■ **Task**: Wherever the string "Canada" shows up in the records below, return that line.
START Record excerpts
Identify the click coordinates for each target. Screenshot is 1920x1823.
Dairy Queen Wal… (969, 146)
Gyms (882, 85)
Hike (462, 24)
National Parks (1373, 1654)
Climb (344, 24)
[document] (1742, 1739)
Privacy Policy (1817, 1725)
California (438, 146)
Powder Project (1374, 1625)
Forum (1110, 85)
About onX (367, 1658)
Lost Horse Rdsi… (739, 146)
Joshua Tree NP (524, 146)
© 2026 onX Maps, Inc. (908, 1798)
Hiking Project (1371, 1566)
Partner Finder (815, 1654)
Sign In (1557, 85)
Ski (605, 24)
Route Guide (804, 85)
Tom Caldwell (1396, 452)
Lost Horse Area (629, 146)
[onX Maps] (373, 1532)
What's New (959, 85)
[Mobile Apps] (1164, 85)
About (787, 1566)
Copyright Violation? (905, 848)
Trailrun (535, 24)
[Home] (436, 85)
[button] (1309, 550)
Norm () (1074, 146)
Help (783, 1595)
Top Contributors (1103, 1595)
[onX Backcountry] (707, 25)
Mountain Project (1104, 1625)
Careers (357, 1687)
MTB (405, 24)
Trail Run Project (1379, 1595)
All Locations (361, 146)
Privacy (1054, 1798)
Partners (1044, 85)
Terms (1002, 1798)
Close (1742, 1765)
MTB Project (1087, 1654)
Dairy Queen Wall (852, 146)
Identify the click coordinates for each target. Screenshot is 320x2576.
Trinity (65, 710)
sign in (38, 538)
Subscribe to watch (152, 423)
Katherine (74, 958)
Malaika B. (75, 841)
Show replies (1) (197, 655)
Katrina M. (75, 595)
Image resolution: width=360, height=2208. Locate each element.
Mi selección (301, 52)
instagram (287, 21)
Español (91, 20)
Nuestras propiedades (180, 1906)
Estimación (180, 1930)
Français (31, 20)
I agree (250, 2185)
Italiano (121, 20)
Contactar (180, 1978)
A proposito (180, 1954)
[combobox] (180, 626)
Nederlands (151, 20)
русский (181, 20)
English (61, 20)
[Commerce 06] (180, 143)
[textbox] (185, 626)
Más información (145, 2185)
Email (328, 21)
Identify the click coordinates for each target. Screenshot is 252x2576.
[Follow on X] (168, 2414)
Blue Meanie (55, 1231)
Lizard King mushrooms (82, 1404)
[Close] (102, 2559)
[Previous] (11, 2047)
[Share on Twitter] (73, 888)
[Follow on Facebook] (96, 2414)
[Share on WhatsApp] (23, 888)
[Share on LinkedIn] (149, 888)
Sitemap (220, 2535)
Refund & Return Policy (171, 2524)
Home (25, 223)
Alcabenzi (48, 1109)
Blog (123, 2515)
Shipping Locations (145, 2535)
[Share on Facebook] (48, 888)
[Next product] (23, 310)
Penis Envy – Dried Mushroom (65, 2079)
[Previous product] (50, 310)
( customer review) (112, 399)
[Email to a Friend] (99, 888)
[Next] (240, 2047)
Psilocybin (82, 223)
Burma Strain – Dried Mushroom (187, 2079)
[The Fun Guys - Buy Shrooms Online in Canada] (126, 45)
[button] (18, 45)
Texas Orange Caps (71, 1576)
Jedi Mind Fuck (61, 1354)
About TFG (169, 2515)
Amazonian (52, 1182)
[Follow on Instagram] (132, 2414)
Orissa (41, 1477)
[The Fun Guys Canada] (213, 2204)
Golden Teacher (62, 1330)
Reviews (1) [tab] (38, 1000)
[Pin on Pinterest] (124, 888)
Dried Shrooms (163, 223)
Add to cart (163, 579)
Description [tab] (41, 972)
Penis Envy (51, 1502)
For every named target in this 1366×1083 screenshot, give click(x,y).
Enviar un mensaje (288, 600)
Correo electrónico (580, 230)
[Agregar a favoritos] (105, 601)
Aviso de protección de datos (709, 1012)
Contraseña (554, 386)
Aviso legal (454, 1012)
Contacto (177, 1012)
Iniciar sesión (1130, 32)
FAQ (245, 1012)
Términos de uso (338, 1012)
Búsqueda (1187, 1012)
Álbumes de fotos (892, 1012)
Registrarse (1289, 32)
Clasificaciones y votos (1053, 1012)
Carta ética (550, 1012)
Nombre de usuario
END Record excerpts
■ **Solution below**:
[The Fun Guys - Buy Shrooms Online in Canada] (126, 45)
[The Fun Guys Canada] (213, 2204)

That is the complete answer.